第82話 学園長との初対面






「学園長が呼んでいる? どうして?」



 自室でくつろいでいる時に、焦った権守が扉を開けながら、学園長が俺を呼んでいると報告した。


 学園長なんて、入学式の時に遠くから見たきりだ。

 そんな人が急になんの用だろうか。

 もしかして息子の件で、何か言いたかったり聞きたかったりすることでもあるのかもしれない。



「今から行った方がいいのか?」


「来られるのであれば、とのことです」


「それじゃあ行くか」



 呼ばれたのだから、今行こう。

 行動力の塊になった俺は、すぐに会う準備を始めた。

 いいことでも悪いことでも、後回しにするのは気持ち悪い。


 さっさと話を聞いて、もやもやをすっきりとさせよう。



「高坂と権守、どっちがついてくる?」



 さすがに二人を引き連れていくのは、物々しい。

 学園長に会いにいくだけだから、どちらが来ても不足はないだろう。



「そうですね。今回は任せましょうか」


「珍しいな」



 そうは言ったけど、高坂が着いてくるものだと勝手に思っていた。

 でも高坂から言ってくるなんて、珍しいこともあるものだ。



「権守なら任せられると思っただけです。抜かりなくやるんだぞ」


「……かしこまりました。お望み通りに」


「そういうことなら、よろしく頼む」



 高坂も認め始めているというのが分かって、俺と隠してはいるが権守も喜んでいる。



「それじゃあ行こう。待たせすぎるのも良くない」


「はい。お供致します」



 明らかに機嫌のいい権守を連れて、俺達は高坂に見送られながら部屋を出た。

 高坂も何か用事がある、気づいていたがそのことにはあえて触れなかった。






「どんな用事なのか、学園長は言ってなかったのか?」


「俺のところに来たのは、秘書を名乗る人で、用件は来てから話すと言われたんです」


「そうか。極秘にしたいってことだな」


「もっと探っておけば良かったですよね」


「いや。たぶん教えてくれなかったから、時間を無駄にせずに済んだ。そう落ち込まなくていい」



 権守は、まだそういう腹の探り合いは出来ないから、早めに切り上げて良かった。


 学園長、桜小路さくらこうじ雪乃心ゆきのしん

 春なんだか冬なんだか分からない、普通の人だったら持て余しそうな仰々しい名前に見合う風格を持っている。

 もちろん桜小路津由の親で、見た目の方は正反対だ。


 髪と瞳の色はさらに濃いピンク。

 でも可愛いとは冗談でも言えないぐらい、大人の魅力に溢れた紳士といった感じらしい。

 俺は近くで見たことがないから、教えてもらった。


 こんな学園を切り盛りしているぐらいなので、隙がなく胸のうちを明かさない腹黒な性格。
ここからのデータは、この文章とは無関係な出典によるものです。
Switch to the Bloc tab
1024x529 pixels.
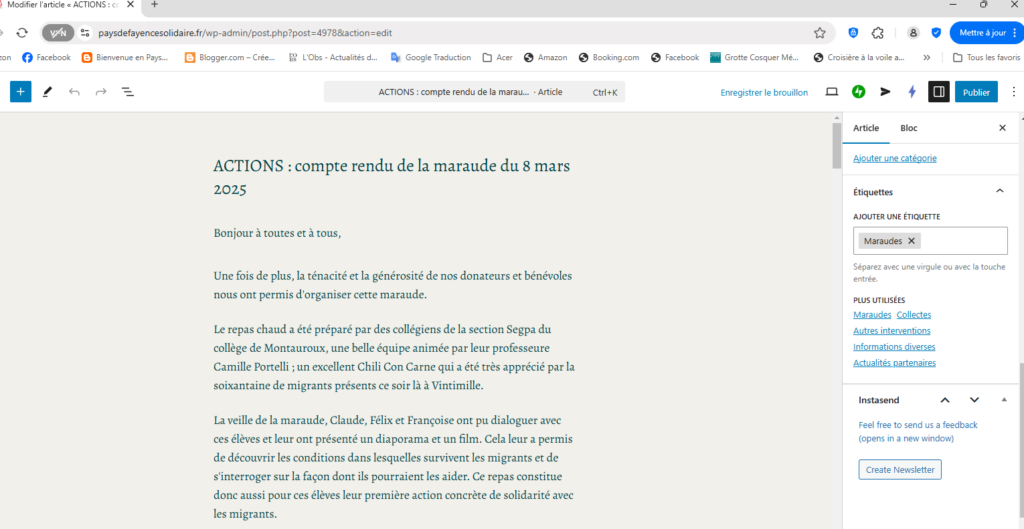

 価値が無いと判断した者に対しては、慈悲など見せることなく容赦なく切り捨てるとの話だ。



 そんな人物が、俺に用事があるという。

 嫌な方向にしか考えられないのは、仕方の無いことだ。



「まあ、特になにかした覚えはないし、退学させられたりはしないだろうけど」


「もしそんなことがありましたら、この学園に血の雨が降るでしょう」


「すぐに暴力に持っていく癖を直そうな。そんなことしたら退学どころか、逮捕される」


「癪ですが五十嵐家の力を持ってすれば、隠蔽することもたやすいはずです」


「家の力を使う気は無いから、そんな人に言えないような裏話はいらない。高坂もたまに言うけど、それってただの冗談だよな? さすがに実際に隠蔽したこととかは無いんだよな?」


「……着きましたね」



 話を完全にそらされた。

 まさか本当にやったことがあるのか、そんな疑惑が残ったまま、俺は学園長室に入るはめになった。



「突然呼び出してすまなかったね」


「いえ。こちらこそ少し遅れてしまい、申し訳ありませんでした」


「遅れてないから謝罪の必要は無いよ。落ち着いて話をしたいから、そこに座ってくれないかな」



 入った部屋の奥にある、大きな机の所に学園長は座っていた。

 その脇には秘書だろうが控えていて、彼が権守に伝言した人かと予想してみる。


 扉の前で待っていれば、部屋の真ん中辺りにあるソファに座るように勧められる。

 すぐに終わるとも思っていなかったけど、長い話になりそうだ。そうなると話の内容が気になってくる。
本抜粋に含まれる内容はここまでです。